** TO DO **
Once the pictures have been excluded, set down each remaining entry word for word.

Collected data entries
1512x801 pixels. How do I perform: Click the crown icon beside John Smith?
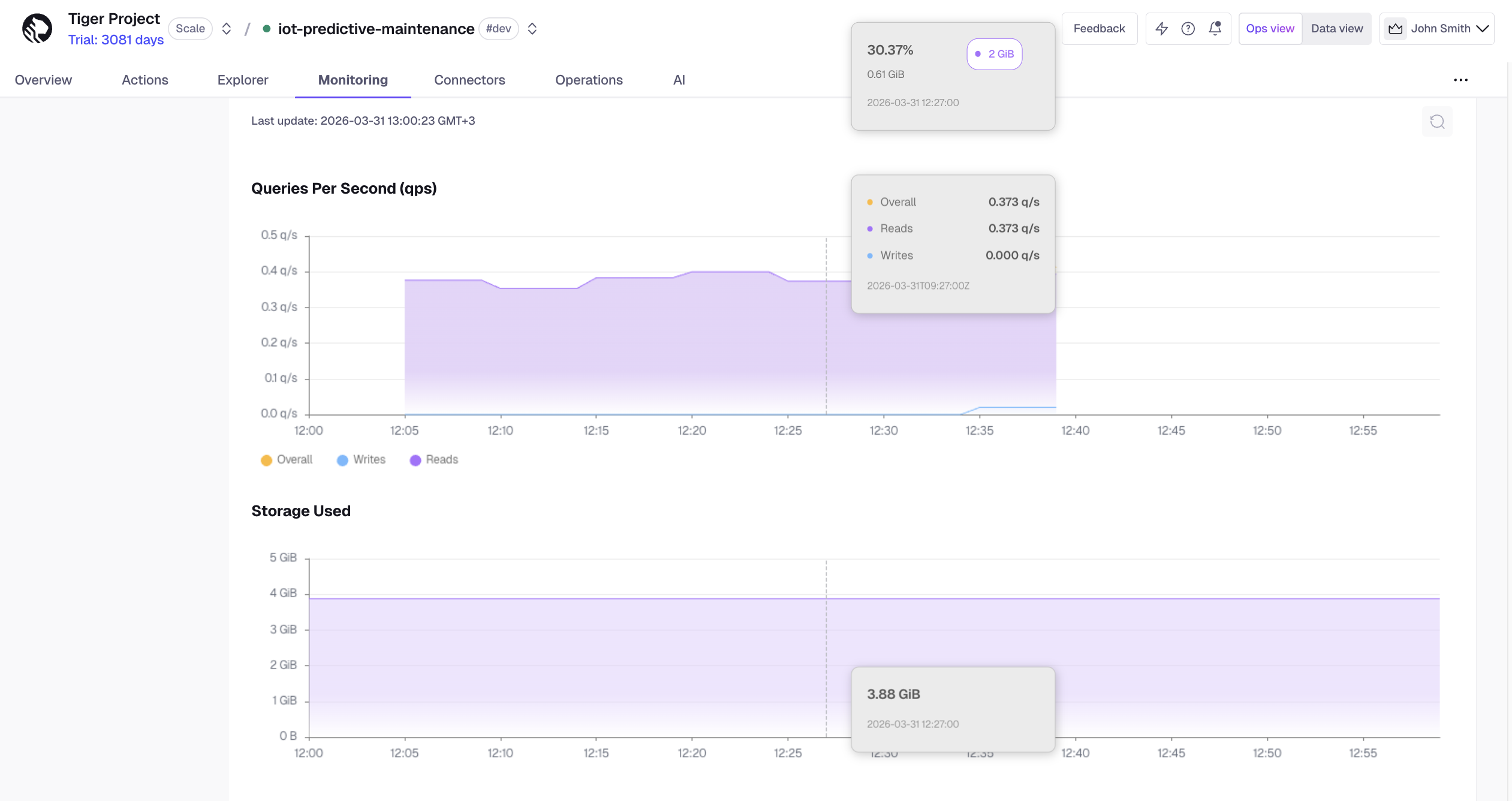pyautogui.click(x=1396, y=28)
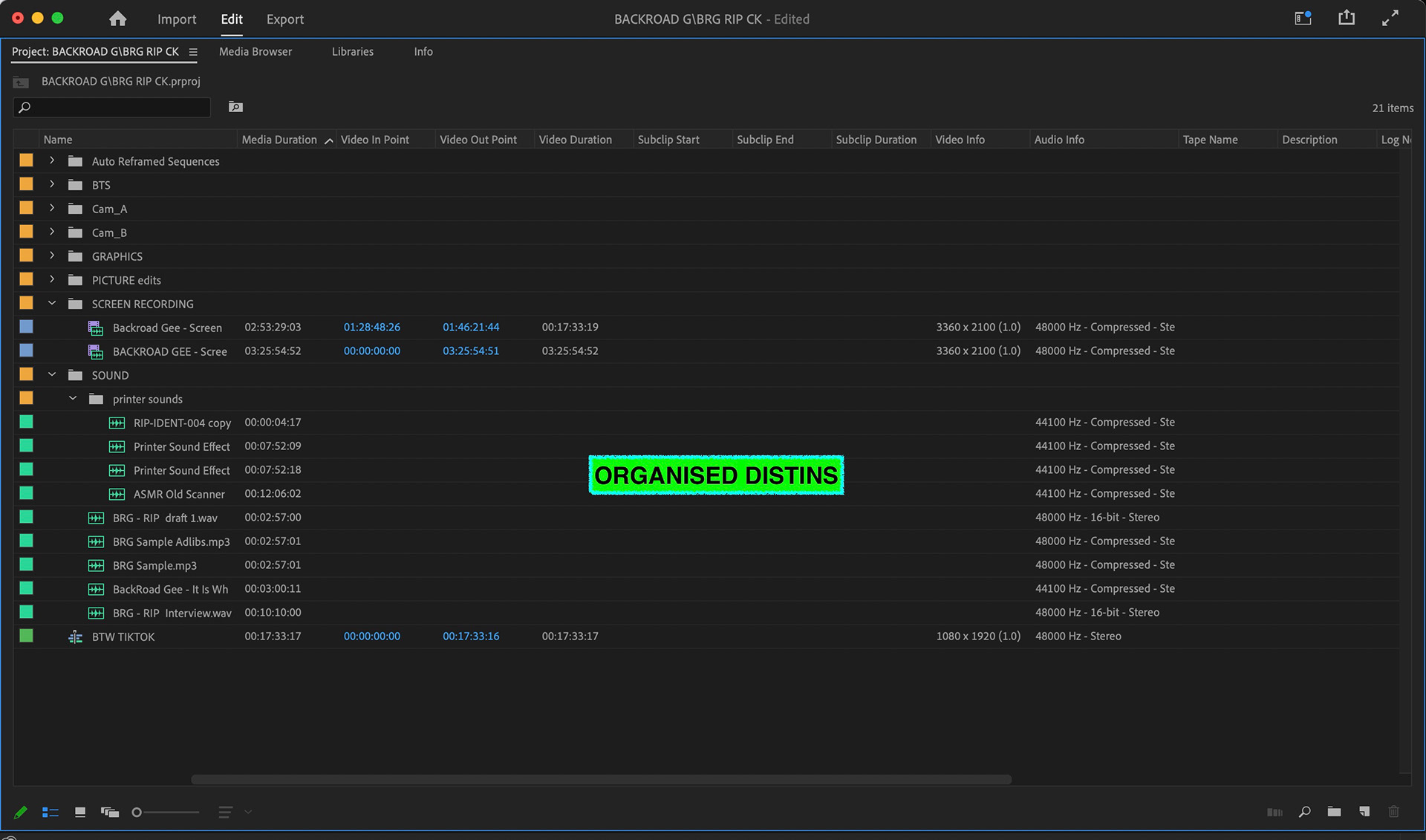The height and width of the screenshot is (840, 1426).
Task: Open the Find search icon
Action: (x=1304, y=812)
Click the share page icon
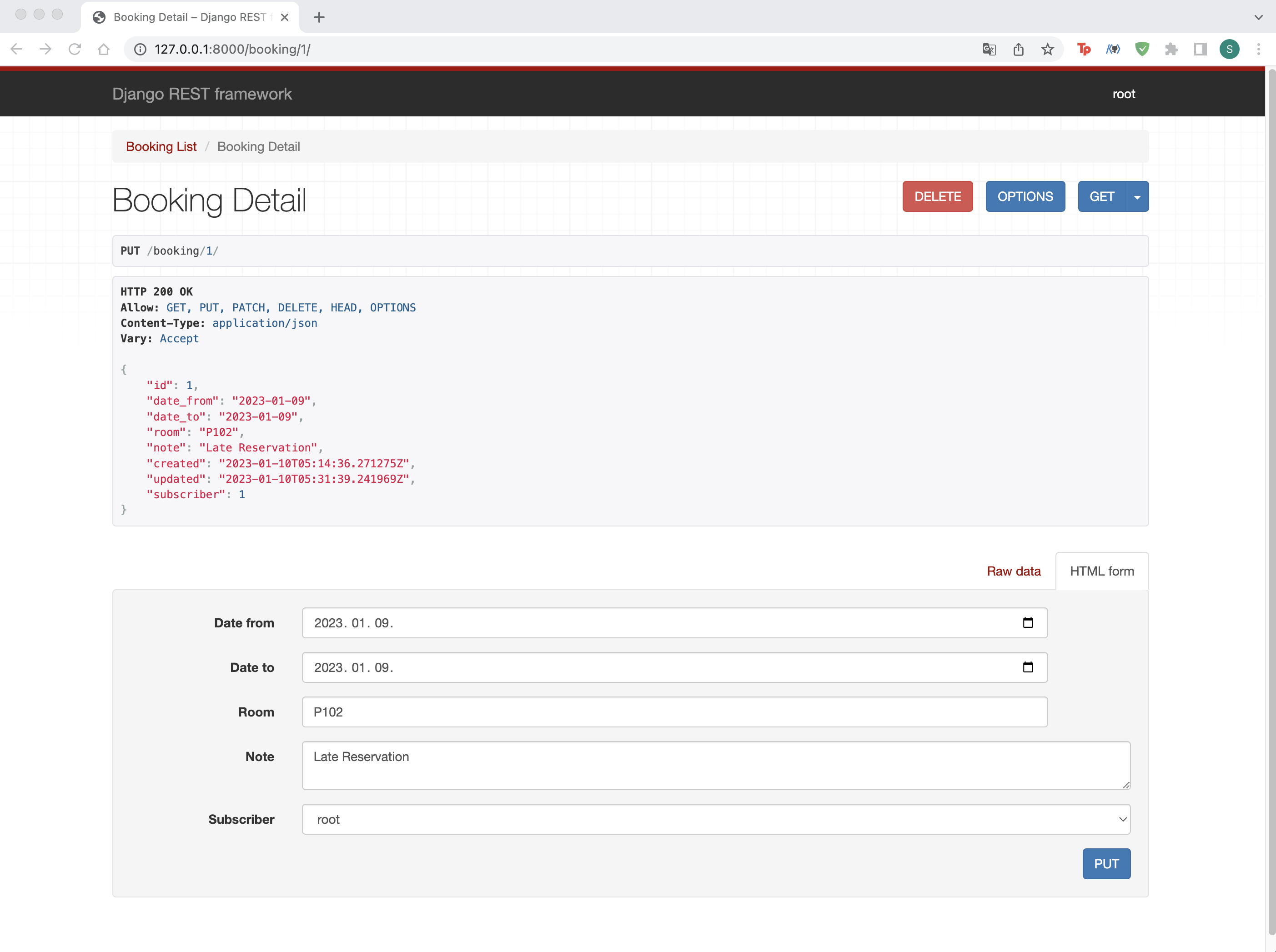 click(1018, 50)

** RESPONSE BELOW **
1512x801 pixels. How do I perform: Click the crown icon beside John Smith?
pyautogui.click(x=1396, y=28)
The height and width of the screenshot is (840, 1426).
Task: Open the Find search icon
Action: (x=1304, y=812)
Click the share page icon
 click(1018, 50)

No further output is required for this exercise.